Commentary by Dr. Ursula A. Falk



Our Past - Does It Really Matter?


There is an old Ashkenazi phrase: “Fuers Gewesene Gibt der Jud nichts.”  (The Jewish person gives nothing for the past), or simply, the past does not count, has no meaning or is worthless.  These words have duel connotations.  We must strive for the future instead of looking behind us.  On the other hand, what has happened in the past has created the occurrences of today.  An old cliché is that “We learn from history that we have learned nothing from history.” The facts are otherwise: With awareness and normalcy we learn a great deal from history, from the history of the world, the history of humanity and our very own history, and what we did or did not accomplish and who we are.  Our very being, our very personality is a conglomeration of the past.  This is especially true of our Jewish history;  the persecutions, the restrictions, the opportunities, the blessings, the beliefs and the advantages, all viewed together, is who we are.  If we have learned nothing from history we are ignorant and cannot avoid the pitfalls and the lessons of what has gone before.  Our unconscious mind often reminds us of yesteryear through our dreams or the Freudian slips that creep into our thinking or our expressions,  although they may come out in convoluted ways.  Our grandparents are our past, so are our parents and others in our immediate past environment.  How we were trained, the expectations, the beliefs,  the practicing of these beliefs, the culture, our surroundings, the affection we received or lack thereof, are all who we were and who we are today.

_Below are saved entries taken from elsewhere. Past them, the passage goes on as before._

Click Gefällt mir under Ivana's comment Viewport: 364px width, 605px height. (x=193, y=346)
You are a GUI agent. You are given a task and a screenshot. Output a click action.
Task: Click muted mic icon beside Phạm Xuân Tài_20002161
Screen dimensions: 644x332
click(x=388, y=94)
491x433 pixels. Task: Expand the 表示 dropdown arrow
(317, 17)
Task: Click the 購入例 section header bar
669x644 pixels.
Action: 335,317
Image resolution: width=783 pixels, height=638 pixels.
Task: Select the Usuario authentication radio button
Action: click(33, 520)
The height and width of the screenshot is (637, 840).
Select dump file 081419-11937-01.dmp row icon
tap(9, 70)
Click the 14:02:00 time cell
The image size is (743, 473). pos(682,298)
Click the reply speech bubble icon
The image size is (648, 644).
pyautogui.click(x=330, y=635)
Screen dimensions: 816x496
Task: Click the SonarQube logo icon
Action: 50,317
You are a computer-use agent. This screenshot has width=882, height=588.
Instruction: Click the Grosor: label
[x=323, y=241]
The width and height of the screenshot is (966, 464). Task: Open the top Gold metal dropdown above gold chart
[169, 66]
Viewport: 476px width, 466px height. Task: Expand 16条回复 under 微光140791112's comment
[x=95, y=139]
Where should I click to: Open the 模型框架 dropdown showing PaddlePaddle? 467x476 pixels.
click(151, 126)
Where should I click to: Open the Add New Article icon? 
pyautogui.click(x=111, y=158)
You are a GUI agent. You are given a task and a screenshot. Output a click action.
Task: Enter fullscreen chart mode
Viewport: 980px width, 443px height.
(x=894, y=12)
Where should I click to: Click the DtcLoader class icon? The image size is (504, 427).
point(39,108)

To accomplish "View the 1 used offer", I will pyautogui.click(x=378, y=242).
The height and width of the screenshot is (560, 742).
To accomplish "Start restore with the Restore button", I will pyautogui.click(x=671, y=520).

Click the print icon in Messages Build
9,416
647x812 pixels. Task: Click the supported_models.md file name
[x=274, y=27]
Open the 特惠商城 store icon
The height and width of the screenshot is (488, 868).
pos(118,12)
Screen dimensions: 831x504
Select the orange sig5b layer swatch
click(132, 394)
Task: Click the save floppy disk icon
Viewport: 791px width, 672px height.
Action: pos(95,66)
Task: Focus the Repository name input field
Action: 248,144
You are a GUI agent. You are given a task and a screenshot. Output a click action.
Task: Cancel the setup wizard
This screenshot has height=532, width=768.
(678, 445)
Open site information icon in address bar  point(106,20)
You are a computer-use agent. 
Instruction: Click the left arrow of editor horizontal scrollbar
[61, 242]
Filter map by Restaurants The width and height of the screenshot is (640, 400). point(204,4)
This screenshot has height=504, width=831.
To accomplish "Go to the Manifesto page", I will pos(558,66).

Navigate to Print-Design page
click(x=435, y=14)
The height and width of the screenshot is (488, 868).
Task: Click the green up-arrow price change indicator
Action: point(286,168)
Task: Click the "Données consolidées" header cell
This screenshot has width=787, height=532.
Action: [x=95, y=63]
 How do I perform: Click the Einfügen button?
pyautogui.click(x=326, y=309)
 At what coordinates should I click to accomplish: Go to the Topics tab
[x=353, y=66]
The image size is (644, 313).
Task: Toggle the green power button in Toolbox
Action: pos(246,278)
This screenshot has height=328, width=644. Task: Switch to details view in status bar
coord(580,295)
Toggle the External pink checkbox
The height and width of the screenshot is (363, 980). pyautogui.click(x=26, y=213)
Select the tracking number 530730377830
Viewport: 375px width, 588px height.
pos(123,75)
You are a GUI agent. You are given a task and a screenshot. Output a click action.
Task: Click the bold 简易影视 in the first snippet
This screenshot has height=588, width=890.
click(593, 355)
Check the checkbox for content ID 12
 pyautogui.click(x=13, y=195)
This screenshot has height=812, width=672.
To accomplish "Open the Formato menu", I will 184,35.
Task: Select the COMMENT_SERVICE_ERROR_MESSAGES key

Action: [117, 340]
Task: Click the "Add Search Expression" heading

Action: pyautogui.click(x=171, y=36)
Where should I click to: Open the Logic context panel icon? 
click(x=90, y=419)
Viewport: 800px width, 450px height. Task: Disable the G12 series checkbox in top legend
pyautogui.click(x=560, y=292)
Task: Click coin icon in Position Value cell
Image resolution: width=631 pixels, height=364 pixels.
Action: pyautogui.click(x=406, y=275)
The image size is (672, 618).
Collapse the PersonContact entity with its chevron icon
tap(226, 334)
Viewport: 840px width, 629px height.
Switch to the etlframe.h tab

If the past is understood we can understand the present, our behaviors, our outlook, and our persona, as well as have a glimpse into other people’s lives to some extent.  Let’s look at a few of the feelings, expressions, and lifestyles of the Jewish or erstwhile Jewish person that we encounter today. Aaron is a well adjusted male whose parents lived in a mid sized American town surrounded by friends both Jewish and otherwise.  He attended a public school in an upper middle class community; attended Sunday school, occasionally attended Synagogue with his doting parents; had a few friends and felt comfortable with himself and his being. For the most part  he knew what to expect and he had a positive outlook on the future.

Rosalyn was a child who was born in Nazi Germany during the times of persecutions.  From a very young age she was taunted and called “dirty Jew” and other more picturesque epithets.  She was beaten up by her classmates and unprotected by Nazi teachers and their sadistic mentalities.  Although she was an outstanding student she received no accolades for her efforts and abilities.  She was eventually sent to a Jewish School, to a distant city, away from her beloved parents.  She suffered a great deal, was homesick and unable to concentrate.  Her loneliness became more pronounced each day. When the hatred became unbearable and the Nazis rounded up all the Jewish men for transportation to concentration camps her father, through the underground, escaped to Belgium and from there to the United States.  By night and fog and much pain and fourteen months later her mother, Rosalyn and her siblings escaped Nazi land for America in a boat that  “sailed” through a “mine filled” endangered ocean.  She became an anxious, ambitious adult, a person who never felt secure.  No matter how many degrees she attained, nor how hard she strove, she never felt good about herself.  She needed to work into old age to  ascertain that she would never starve again.  She never felt accepted and, like all of humanity, she was a product of her past, of her history!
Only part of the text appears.